▶ _DATA_:
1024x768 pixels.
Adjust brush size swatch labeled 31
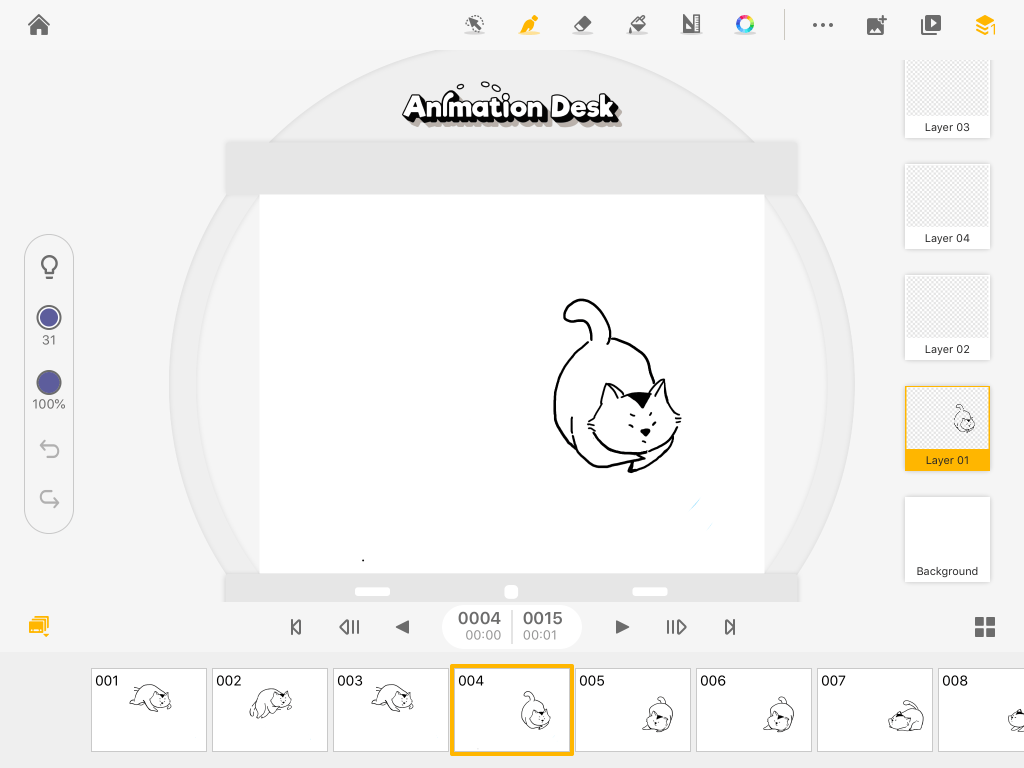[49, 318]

* * *

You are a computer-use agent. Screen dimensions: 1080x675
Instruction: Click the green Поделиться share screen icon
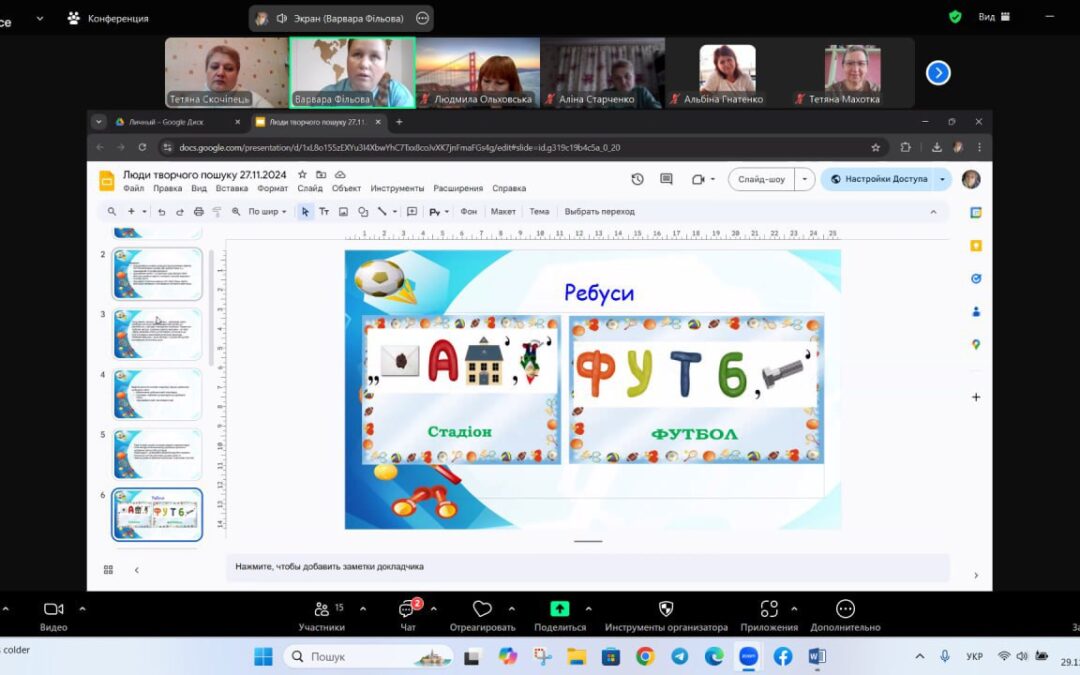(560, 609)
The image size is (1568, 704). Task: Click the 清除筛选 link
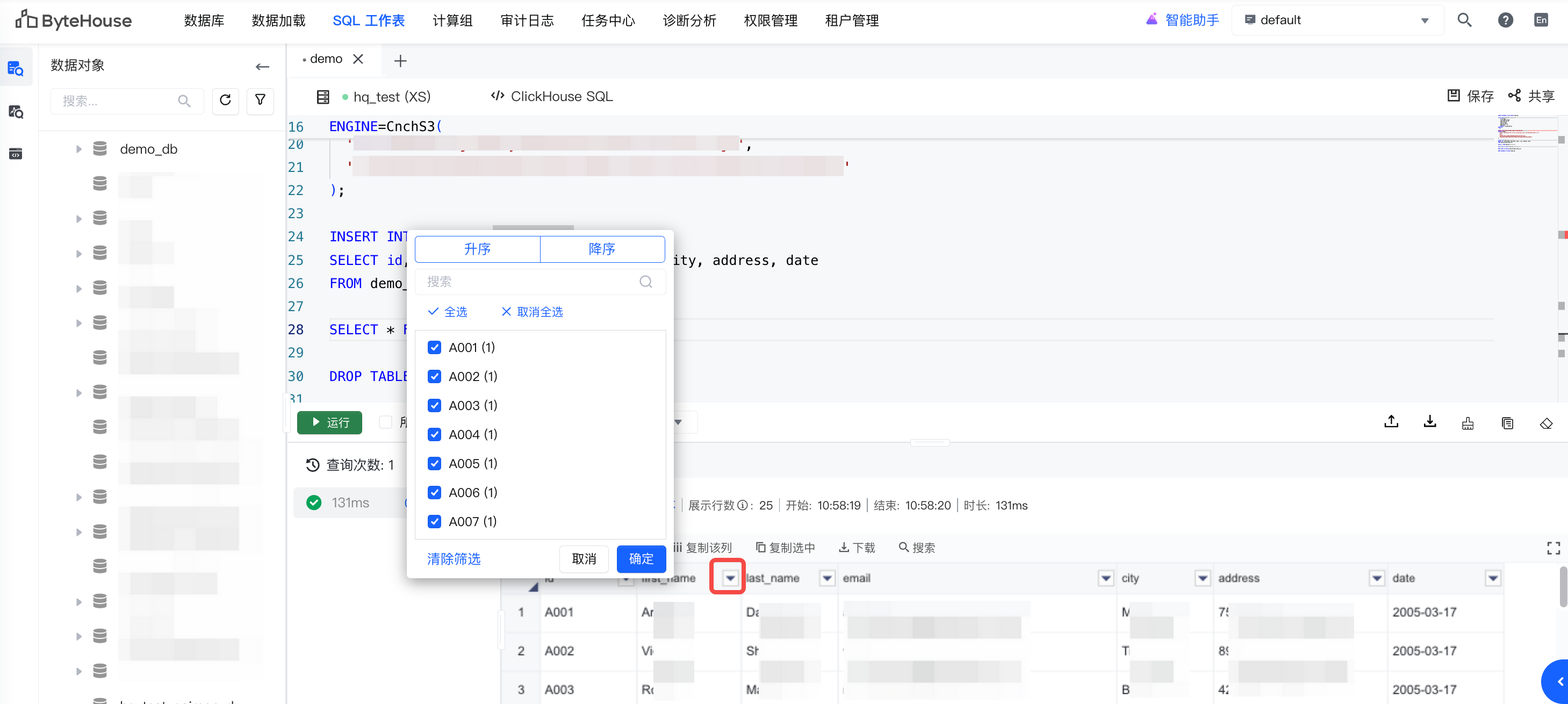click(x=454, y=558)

▶ _TASK BRIEF_:
Starting at the line that contains "You are a computer-use" and ending at the line that contains "click(x=454, y=558)", write out every line again, requests included, with each coordinate in the answers multiplied by 1.15 and rounded to a whole number, halves rounding up. Leave the pictures out.

▶ _EXERCISE ANSWER_:
You are a computer-use agent. Screen dimensions: 1080x675
Instruction: Click the green Поделиться share screen icon
(644, 700)
The image size is (1568, 704). Task: Click the 清除筛选 link
click(x=522, y=642)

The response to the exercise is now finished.